Melik-Pashaev, Aleksandr Shamilevich

Melik-Pashaev, Aleksandr Shamil’evich

 

Born Oct. 10 (23), 1905, in Tbilisi; died June 18, 1964, in Moscow. Soviet conductor. People’s Artist of the USSR (1951).

Melik-Pashaev graduated in 1930 from the Leningrad Conservatory, where he studied orchestral conducting under A. V. Gauk. From 1923 to 1931 he was a conductor at the Tbilisi Opera House.
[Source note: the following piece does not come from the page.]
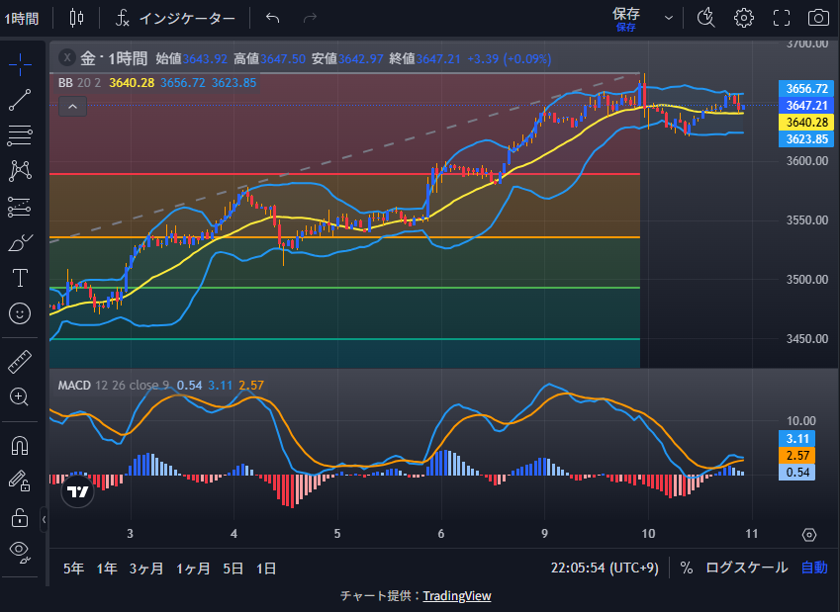Enter fullscreen mode
Image resolution: width=840 pixels, height=612 pixels.
(782, 18)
He became a conductor at the Bolshoi Theater in 1931 and was principal conductor there from 1953 to 1962. Melik-Pashaev’s best interpretations included Glinka’s Ruslan and Liudmila, Tchaikovsky’s Queen of Spades and The Little Slippers, and Prokofiev’s War and Peace. In orchestral concerts he usually conducted monumental classical works. He went on tour abroad in the 1950’s and early 1960’s.

At the All-Union Conductors’ Competition in 1938, MelikPashaev won second prize. In 1942 and 1943 he won the State Prize of the USSR. He was also awarded three orders, as well as various medals.

REFERENCE

Glezer, R. “Master opernogo teatra.” Sovetskaia muzyka, 1961, no. 9.